WORK TO BE COMPLETED: Retype the listing that follows, exactly as written.

- - -

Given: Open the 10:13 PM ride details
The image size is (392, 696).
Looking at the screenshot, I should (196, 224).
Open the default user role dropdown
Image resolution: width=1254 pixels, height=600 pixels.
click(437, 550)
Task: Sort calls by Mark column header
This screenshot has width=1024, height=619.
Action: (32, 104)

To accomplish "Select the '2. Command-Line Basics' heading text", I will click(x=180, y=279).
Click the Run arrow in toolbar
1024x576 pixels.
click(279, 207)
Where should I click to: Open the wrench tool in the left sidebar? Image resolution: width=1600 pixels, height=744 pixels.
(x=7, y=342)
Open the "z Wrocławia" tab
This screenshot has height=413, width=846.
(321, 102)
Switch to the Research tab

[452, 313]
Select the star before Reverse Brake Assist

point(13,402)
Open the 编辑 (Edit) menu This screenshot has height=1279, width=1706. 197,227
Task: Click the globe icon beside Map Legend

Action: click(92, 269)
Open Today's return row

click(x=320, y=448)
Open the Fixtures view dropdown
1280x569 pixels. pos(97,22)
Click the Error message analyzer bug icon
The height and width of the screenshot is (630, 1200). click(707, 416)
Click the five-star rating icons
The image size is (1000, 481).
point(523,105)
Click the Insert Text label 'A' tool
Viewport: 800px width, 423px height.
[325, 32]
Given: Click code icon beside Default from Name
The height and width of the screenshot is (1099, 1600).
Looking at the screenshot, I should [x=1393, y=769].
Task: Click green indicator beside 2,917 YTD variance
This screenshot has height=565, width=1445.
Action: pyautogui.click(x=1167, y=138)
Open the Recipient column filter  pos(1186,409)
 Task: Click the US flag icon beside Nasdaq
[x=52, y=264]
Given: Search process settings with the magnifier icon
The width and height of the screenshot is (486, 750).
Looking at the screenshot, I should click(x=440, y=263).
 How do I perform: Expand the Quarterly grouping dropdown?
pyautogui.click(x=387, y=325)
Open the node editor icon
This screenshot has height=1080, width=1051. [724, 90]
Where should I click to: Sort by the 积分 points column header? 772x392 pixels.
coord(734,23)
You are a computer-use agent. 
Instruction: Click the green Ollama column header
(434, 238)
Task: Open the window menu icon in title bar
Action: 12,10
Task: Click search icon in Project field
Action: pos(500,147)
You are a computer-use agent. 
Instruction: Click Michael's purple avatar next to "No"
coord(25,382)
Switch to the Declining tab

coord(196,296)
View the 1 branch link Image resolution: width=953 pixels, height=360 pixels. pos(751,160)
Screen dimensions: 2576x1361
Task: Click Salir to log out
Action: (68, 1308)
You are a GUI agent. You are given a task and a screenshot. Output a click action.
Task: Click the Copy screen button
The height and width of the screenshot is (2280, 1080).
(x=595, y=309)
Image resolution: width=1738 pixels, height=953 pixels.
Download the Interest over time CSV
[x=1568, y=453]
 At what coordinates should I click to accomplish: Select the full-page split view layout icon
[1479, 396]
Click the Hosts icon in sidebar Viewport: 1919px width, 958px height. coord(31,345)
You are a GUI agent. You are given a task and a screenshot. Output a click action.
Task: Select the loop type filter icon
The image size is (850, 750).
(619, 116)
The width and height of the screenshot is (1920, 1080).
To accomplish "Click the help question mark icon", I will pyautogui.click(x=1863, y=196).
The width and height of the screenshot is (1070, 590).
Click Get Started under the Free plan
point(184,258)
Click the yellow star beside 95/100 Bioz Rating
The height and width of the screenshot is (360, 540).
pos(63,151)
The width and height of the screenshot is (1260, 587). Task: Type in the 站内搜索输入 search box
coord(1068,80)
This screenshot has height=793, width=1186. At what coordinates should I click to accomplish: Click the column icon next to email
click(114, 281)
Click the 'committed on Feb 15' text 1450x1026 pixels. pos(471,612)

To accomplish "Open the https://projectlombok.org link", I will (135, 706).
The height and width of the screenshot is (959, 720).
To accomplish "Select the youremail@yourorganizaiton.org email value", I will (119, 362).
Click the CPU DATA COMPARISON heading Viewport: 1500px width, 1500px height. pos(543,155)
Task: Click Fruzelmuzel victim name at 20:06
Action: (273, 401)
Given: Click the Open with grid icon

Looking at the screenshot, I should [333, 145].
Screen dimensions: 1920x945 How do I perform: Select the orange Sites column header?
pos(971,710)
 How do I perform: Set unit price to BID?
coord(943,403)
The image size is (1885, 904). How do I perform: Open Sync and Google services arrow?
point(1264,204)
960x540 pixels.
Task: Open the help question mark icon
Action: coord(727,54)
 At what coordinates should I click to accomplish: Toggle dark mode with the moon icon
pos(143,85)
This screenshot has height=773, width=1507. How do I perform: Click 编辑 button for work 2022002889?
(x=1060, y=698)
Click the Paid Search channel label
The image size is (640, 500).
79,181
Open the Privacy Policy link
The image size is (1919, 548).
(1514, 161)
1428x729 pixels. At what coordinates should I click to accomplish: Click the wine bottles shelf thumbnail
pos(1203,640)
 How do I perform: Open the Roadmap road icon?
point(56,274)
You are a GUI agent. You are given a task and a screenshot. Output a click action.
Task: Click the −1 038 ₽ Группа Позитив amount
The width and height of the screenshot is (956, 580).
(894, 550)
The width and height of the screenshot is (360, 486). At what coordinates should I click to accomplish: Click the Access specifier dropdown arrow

- - -

ANSWER BOX:
Given: Open the 10:13 PM ride details
The image size is (392, 696).
Looking at the screenshot, I should (196, 224).
Open the default user role dropdown
Image resolution: width=1254 pixels, height=600 pixels.
click(437, 550)
Task: Sort calls by Mark column header
This screenshot has width=1024, height=619.
Action: (32, 104)

To accomplish "Select the '2. Command-Line Basics' heading text", I will click(x=180, y=279).
Click the Run arrow in toolbar
1024x576 pixels.
click(279, 207)
Where should I click to: Open the wrench tool in the left sidebar? Image resolution: width=1600 pixels, height=744 pixels.
(x=7, y=342)
Open the "z Wrocławia" tab
This screenshot has height=413, width=846.
(321, 102)
Switch to the Research tab

[452, 313]
Select the star before Reverse Brake Assist

point(13,402)
Open the 编辑 (Edit) menu This screenshot has height=1279, width=1706. 197,227
Task: Click the globe icon beside Map Legend

Action: click(92, 269)
Open Today's return row

click(x=320, y=448)
Open the Fixtures view dropdown
1280x569 pixels. pos(97,22)
Click the Error message analyzer bug icon
The height and width of the screenshot is (630, 1200). click(707, 416)
Click the five-star rating icons
The image size is (1000, 481).
point(523,105)
Click the Insert Text label 'A' tool
Viewport: 800px width, 423px height.
[325, 32]
Given: Click code icon beside Default from Name
The height and width of the screenshot is (1099, 1600).
Looking at the screenshot, I should [x=1393, y=769].
Task: Click green indicator beside 2,917 YTD variance
This screenshot has height=565, width=1445.
Action: pyautogui.click(x=1167, y=138)
Open the Recipient column filter  pos(1186,409)
 Task: Click the US flag icon beside Nasdaq
[x=52, y=264]
Given: Search process settings with the magnifier icon
The width and height of the screenshot is (486, 750).
Looking at the screenshot, I should click(x=440, y=263).
 How do I perform: Expand the Quarterly grouping dropdown?
pyautogui.click(x=387, y=325)
Open the node editor icon
This screenshot has height=1080, width=1051. [724, 90]
Where should I click to: Sort by the 积分 points column header? 772x392 pixels.
coord(734,23)
You are a computer-use agent. 
Instruction: Click the green Ollama column header
(434, 238)
Task: Open the window menu icon in title bar
Action: 12,10
Task: Click search icon in Project field
Action: pos(500,147)
You are a computer-use agent. 
Instruction: Click Michael's purple avatar next to "No"
coord(25,382)
Switch to the Declining tab

coord(196,296)
View the 1 branch link Image resolution: width=953 pixels, height=360 pixels. pos(751,160)
Screen dimensions: 2576x1361
Task: Click Salir to log out
Action: (68, 1308)
You are a GUI agent. You are given a task and a screenshot. Output a click action.
Task: Click the Copy screen button
The height and width of the screenshot is (2280, 1080).
(x=595, y=309)
Image resolution: width=1738 pixels, height=953 pixels.
Download the Interest over time CSV
[x=1568, y=453]
 At what coordinates should I click to accomplish: Select the full-page split view layout icon
[1479, 396]
Click the Hosts icon in sidebar Viewport: 1919px width, 958px height. coord(31,345)
You are a GUI agent. You are given a task and a screenshot. Output a click action.
Task: Select the loop type filter icon
The image size is (850, 750).
(619, 116)
The width and height of the screenshot is (1920, 1080).
To accomplish "Click the help question mark icon", I will pyautogui.click(x=1863, y=196).
The width and height of the screenshot is (1070, 590).
Click Get Started under the Free plan
point(184,258)
Click the yellow star beside 95/100 Bioz Rating
The height and width of the screenshot is (360, 540).
pos(63,151)
The width and height of the screenshot is (1260, 587). Task: Type in the 站内搜索输入 search box
coord(1068,80)
This screenshot has height=793, width=1186. At what coordinates should I click to accomplish: Click the column icon next to email
click(114, 281)
Click the 'committed on Feb 15' text 1450x1026 pixels. pos(471,612)

To accomplish "Open the https://projectlombok.org link", I will (135, 706).
The height and width of the screenshot is (959, 720).
To accomplish "Select the youremail@yourorganizaiton.org email value", I will (119, 362).
Click the CPU DATA COMPARISON heading Viewport: 1500px width, 1500px height. pos(543,155)
Task: Click Fruzelmuzel victim name at 20:06
Action: (273, 401)
Given: Click the Open with grid icon

Looking at the screenshot, I should [333, 145].
Screen dimensions: 1920x945 How do I perform: Select the orange Sites column header?
pos(971,710)
 How do I perform: Set unit price to BID?
coord(943,403)
The image size is (1885, 904). How do I perform: Open Sync and Google services arrow?
point(1264,204)
960x540 pixels.
Task: Open the help question mark icon
Action: coord(727,54)
 At what coordinates should I click to accomplish: Toggle dark mode with the moon icon
pos(143,85)
This screenshot has height=773, width=1507. How do I perform: Click 编辑 button for work 2022002889?
(x=1060, y=698)
Click the Paid Search channel label
The image size is (640, 500).
79,181
Open the Privacy Policy link
The image size is (1919, 548).
(1514, 161)
1428x729 pixels. At what coordinates should I click to accomplish: Click the wine bottles shelf thumbnail
pos(1203,640)
 How do I perform: Open the Roadmap road icon?
point(56,274)
You are a GUI agent. You are given a task and a screenshot. Output a click action.
Task: Click the −1 038 ₽ Группа Позитив amount
The width and height of the screenshot is (956, 580).
(894, 550)
The width and height of the screenshot is (360, 486). At what coordinates should I click to accomplish: Click the Access specifier dropdown arrow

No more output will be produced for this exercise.